本の読み合わせ – 判断力は他人の影響に左右されやすいから、陰謀論を信じる頭のいい人もそれなりにいるし、2016年の不思議な選挙結果にも納得した、という3冊

From "Slowsteps on Podcast"

突然ですが、おかげさまで、著者は方々で #みやたべろぐで有名になっているようでして、って今見たら、このハッシュタグに投稿する栃木は宇都宮のステーキハウスさんがいるようなので、もし世の中が問題なく出歩けるようになったら行ってみようかな(行ったら「#みやたべろぐ割引」よろしくね!って読んでくれることなんてないか(笑))、なんて食べ物に関してフットワークの軽い人、的に思われているらしいです。

ですが、これを書いている 2020年は、この年初から世界中で大流行してしまったCOVID-19の影響もあり、食べ歩いてそんな写真をinstagramや facebookにアップしていると

「食べ歩くなんてだめ。街を歩いている人で掛かっているけど検査すらしてもらえない人がたくさんいるんだから感染リスクが危ないのでWFH(Work-from-home)しなさい。」

なんて言っている本人は優しさを持って(でもかなり個人的バイアスのかかった事を)言っていることや

「こんな時に出歩いて食べ歩くなんて不謹慎だ。WFHって知ってるか?」

なんて、多分送ってきた人よりも私は随分早くからWFHを自分の人生で実践してきてるんだけど。。。と思うようなことを5月あたりまでに散々っぱら言われたので、正直心が挫けてしまい、世界が平和になるまでやめよう、と思っています。ずーっとお待たせしてごめんなさい。でも、そういう事情なんです。ここでこっそり謝らせていただきます。

とはいうのも、食べ合わせの良し悪しを食事では語ることがありますが、「家に留まれ (もしくは “Stay Home”)、という言葉のおかげでこの数年では一番多いくらいに本を読みふける時間が増え、その中でも関連しないはずの複数の本を続けて読んで考える「読み合わせ」なんてことをやってから、SNSで起こった事に限定する気はないものの、世の中って思った以上に色々と考えるべきことがあるなぁ、と感じた読み合わせによる結論、というのがいくつも自分の中から出て文章にしてと喉元まで出てきたので、たまにはファンドがどうとか、みたいな堅苦しい話は抜きにして、別の堅苦しい話でも書こうと思います。

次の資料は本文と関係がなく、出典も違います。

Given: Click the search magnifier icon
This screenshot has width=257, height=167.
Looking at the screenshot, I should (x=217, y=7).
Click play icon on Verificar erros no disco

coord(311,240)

自分の判断に他人が知らぬ間に影響する – どういうこと?

さて、読み合わせの最初の本、というのがインビジブル・インフルエンス 決断させる力 という、タイトルからして心理関係っぽい本。ざっくり言ってしまえば、あなたがものを買うとか何かを判断する時、自分の意思で100%判断している、と思っていますが、実は他人からの影響を受けているんですよ、という内容なのですが、ぱっとこう言われてどう感じるでしょう。

Q: あなたが私の判断に影響できる、というの?

この手の話で一番気になるのは、例えば自分がセールスとか売る仕事をしていて、自分が売りたい物を相手に買わせるのにどうしたらいいか、ということを考えて心理学的アプローチをしよう、なんて考えるある一定の人がいて(実際、そういうニーズに答えるべく20世紀以降の心理学が格段の進化を遂げている、という人もいるくらいですから)、そういうテクニックがここにあるんじゃない?って思ったりしますよね。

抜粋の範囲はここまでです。